Edward Jay Epstein is the author of notable books including several that are derived in one way or another from his relationship with the late, legendary CIA counterintelligence chief James Jesus Angleton (fired in 1975), as well as a forthcoming book on l’affaire DSK to be published later this month by Melville House. Ed has filed this report on last week’s Wilson Center Angleton conference:

Last Thursday (March 29), I spoke at a conference on Moles, Defectors, and Deceptions: James Angleton and His Influence on US Counterintelligence. The conference was was organized by the Woodrow Wilson Center and Georgetown University’s Center for Peace and Security Studies.

I was invited because of my book James Jesus Angleton: Was He Right?. And I believed it would be interesting to have a retrospective discussion of James Angleton and his continuing influence on American counterintelligence.
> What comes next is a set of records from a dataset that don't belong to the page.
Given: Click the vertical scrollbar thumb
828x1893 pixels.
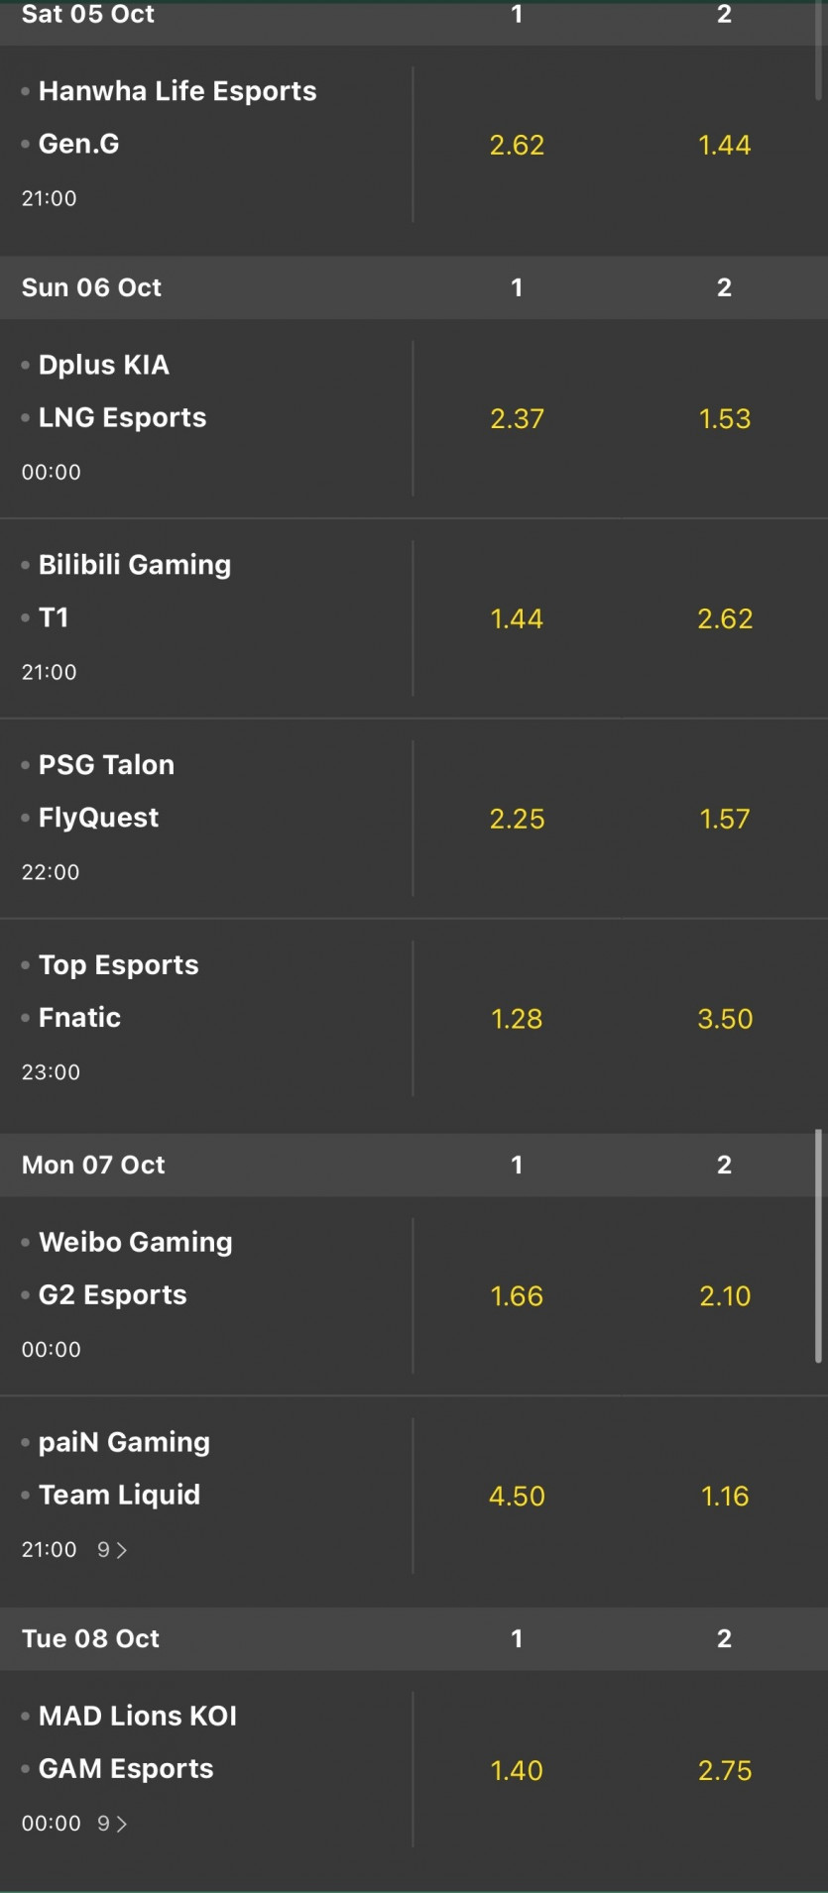Looking at the screenshot, I should coord(818,1246).
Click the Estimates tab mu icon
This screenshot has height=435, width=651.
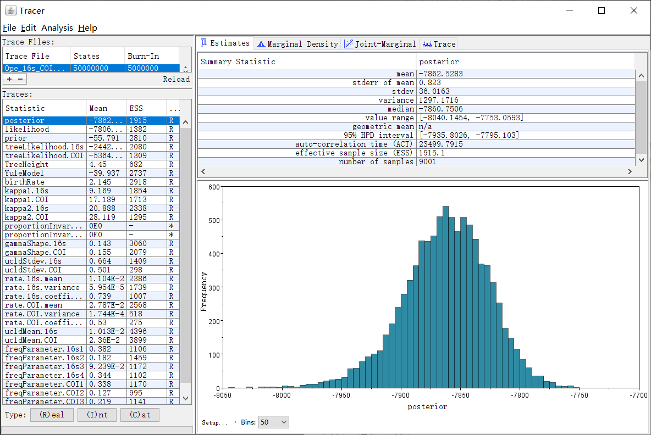(x=203, y=43)
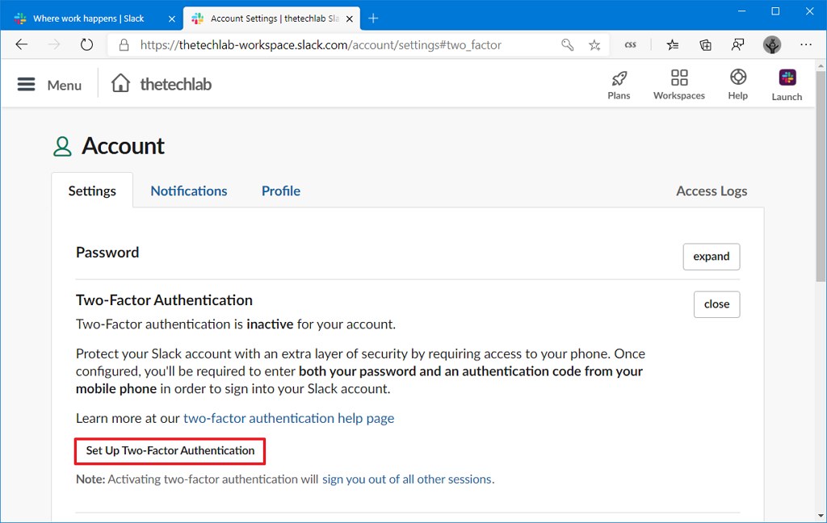Collapse the Two-Factor Authentication section
The width and height of the screenshot is (827, 523).
click(x=716, y=304)
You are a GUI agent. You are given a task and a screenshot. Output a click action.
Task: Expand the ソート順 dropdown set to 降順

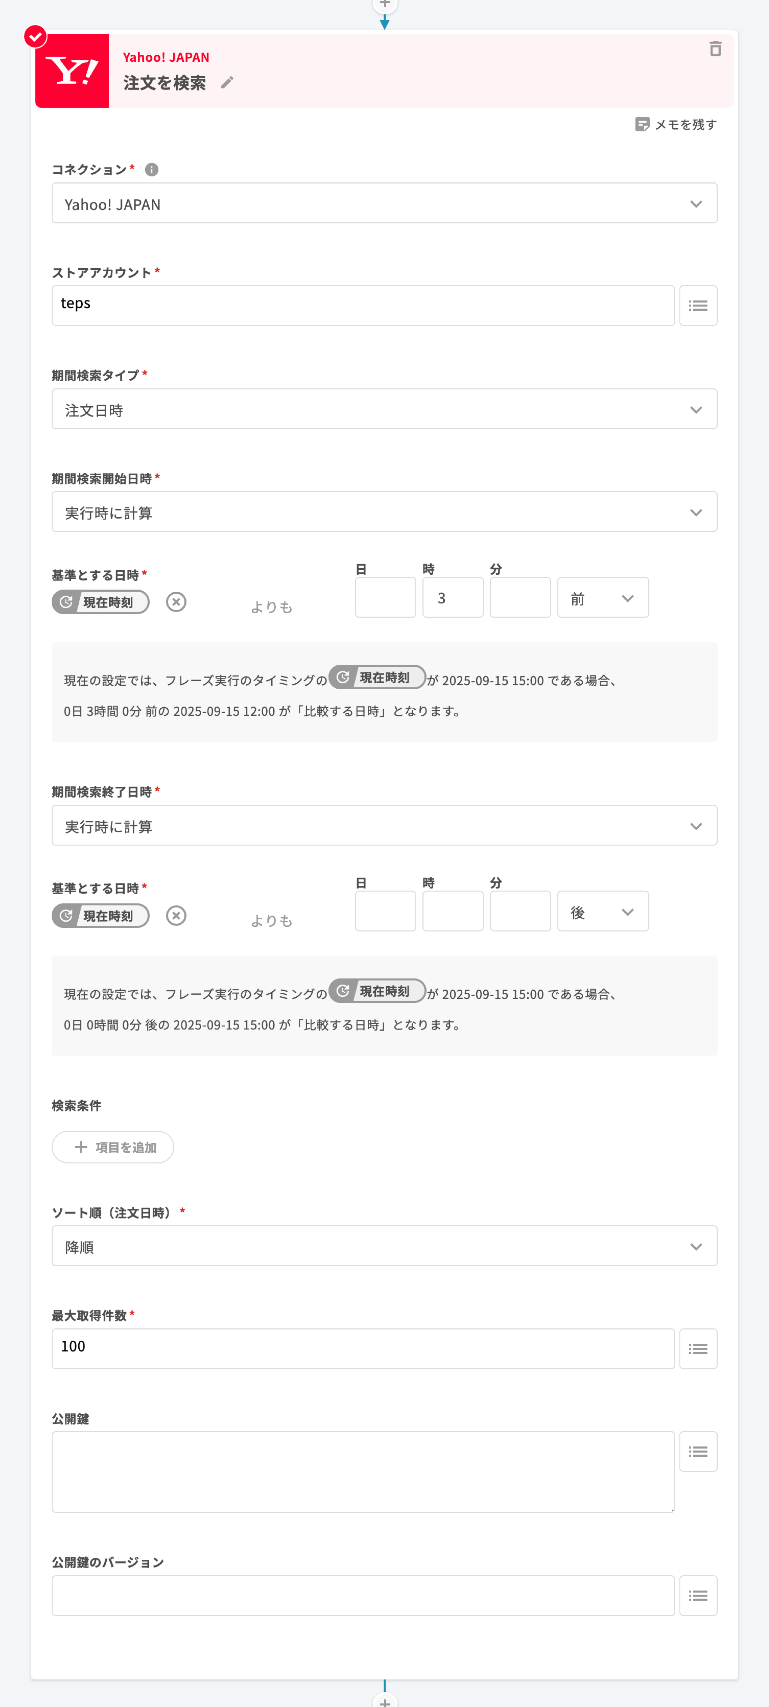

Alas, with one notable exception, the other speakers, seemed determined to repeat all the canards about Angleton’s pursuit of moles and deception. The exception was the lead speaker, Tennent Bagley, who was deputy head of the Soviet Bloc division of the CIA in Angleton’s era. He made the case that “The Fictional image of Angleton –- and it is fictional -– has done more to damage counterintelligence than any failure or misstep of the real Angleton in the real world.”

In pointing out that “mole hunts are an indispensable part of counterintelligence,” he revealed that after in the 1980s, after Angleton had been fired, the CIA got a “shocking wake up call when the KGB arrested “all CIA sources inside the Soviet intelligence services.”

In my talk, I argued that the CIA is still vulnerable to deception because it continues to ignore Angleton’s precept that intelligence is most vulnerable to deception when it believes it is invulnerable. The other panelists, including those from the CIA, continued to insist that strategic deception, if it exists at all, is not a problem.

After the conference, Bagley wrote me that the mindless repetition of labels such as “paranoia” to dismiss Angleton struck him as little more than “the baying of a pack of hounds after a false lure, not the real fox.” That may be an accurate description of an intelligence service that rejects the concept of deception.